* **Goal of the exercise**
Pull out every line in the data that has the string "label" in it.

* **Collected data entries**
━━━━━━━━━━━━━━━━━━━━
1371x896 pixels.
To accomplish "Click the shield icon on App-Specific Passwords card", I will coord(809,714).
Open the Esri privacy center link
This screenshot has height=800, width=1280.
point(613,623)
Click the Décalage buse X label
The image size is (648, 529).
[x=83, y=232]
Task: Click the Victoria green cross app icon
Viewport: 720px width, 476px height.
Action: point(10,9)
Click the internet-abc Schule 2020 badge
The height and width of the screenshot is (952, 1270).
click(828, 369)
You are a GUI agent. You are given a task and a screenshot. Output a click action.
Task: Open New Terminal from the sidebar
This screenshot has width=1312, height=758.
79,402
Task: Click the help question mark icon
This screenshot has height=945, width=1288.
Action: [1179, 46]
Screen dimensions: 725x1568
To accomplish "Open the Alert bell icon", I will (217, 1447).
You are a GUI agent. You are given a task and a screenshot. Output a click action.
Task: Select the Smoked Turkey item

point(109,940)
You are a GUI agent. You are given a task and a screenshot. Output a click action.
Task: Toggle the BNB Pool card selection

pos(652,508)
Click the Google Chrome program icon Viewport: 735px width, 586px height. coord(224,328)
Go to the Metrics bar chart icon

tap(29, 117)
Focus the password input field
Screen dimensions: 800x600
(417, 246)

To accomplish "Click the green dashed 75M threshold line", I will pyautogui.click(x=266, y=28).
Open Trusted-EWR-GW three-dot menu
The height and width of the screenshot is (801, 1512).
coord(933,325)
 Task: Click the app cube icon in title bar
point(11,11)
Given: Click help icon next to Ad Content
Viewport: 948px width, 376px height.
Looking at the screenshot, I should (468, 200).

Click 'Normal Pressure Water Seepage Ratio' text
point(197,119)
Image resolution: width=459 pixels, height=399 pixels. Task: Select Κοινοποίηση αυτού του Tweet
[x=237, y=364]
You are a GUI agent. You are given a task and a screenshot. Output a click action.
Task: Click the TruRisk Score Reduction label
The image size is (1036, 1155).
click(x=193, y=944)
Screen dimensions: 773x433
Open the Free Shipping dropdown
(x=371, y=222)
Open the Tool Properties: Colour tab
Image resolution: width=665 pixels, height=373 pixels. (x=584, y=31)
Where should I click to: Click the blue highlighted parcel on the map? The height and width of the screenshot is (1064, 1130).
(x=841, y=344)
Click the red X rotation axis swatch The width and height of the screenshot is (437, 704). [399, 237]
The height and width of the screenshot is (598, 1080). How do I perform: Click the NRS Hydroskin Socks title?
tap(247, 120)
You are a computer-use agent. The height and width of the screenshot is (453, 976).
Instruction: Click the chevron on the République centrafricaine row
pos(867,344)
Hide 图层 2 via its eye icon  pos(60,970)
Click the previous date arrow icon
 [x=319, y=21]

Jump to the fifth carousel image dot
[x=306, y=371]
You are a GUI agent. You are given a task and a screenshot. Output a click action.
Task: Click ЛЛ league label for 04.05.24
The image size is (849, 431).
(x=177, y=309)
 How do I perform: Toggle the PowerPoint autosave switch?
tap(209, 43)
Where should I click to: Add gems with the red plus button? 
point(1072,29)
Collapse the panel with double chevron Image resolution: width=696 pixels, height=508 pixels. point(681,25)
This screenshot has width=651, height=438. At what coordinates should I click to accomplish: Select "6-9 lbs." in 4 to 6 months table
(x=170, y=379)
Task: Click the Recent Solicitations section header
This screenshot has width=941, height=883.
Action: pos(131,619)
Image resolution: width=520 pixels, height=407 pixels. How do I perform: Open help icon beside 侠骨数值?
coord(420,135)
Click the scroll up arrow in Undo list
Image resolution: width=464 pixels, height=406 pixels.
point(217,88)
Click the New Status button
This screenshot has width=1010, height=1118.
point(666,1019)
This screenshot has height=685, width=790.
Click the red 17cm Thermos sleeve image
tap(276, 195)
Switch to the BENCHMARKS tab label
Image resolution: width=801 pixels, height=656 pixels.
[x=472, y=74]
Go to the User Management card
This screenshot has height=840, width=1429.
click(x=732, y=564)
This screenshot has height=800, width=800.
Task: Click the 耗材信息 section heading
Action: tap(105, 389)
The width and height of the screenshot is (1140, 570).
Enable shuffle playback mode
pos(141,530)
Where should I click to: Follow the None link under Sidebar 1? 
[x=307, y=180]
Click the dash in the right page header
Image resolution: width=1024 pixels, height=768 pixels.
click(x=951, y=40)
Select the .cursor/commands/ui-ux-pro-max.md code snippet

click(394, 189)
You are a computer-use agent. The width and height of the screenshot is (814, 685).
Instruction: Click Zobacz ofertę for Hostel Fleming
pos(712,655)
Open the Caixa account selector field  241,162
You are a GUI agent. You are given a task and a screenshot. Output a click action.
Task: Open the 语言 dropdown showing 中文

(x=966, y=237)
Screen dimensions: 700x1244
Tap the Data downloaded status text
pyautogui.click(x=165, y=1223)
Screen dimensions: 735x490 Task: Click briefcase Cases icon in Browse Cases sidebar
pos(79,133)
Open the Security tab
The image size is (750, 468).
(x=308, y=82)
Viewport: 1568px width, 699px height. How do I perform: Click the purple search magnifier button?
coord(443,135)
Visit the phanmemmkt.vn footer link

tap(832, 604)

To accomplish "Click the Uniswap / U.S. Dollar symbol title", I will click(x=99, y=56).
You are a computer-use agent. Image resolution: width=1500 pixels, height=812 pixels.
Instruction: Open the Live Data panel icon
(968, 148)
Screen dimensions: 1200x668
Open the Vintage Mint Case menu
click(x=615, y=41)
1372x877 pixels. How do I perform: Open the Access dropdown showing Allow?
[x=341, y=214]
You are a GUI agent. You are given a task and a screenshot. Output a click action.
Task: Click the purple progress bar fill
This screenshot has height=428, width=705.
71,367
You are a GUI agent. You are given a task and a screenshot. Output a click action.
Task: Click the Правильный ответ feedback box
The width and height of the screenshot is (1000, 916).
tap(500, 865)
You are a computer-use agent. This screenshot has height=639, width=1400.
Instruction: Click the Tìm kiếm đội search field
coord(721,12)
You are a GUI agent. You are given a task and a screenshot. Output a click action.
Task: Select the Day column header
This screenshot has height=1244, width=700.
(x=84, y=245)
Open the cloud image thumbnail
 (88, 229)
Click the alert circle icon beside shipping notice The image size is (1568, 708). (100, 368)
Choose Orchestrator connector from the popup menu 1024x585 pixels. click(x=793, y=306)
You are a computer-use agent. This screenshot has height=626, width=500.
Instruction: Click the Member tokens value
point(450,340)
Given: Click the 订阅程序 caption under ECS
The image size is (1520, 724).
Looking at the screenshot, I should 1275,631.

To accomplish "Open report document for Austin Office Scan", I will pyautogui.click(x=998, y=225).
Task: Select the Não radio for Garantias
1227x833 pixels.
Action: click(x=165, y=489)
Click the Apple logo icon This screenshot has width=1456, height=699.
━━━━━━━━━━━━━━━━━━━━
* **Exercise answer**
Click the Décalage buse X label
Task: Click the TruRisk Score Reduction label
Task: Click ЛЛ league label for 04.05.24
Switch to the BENCHMARKS tab label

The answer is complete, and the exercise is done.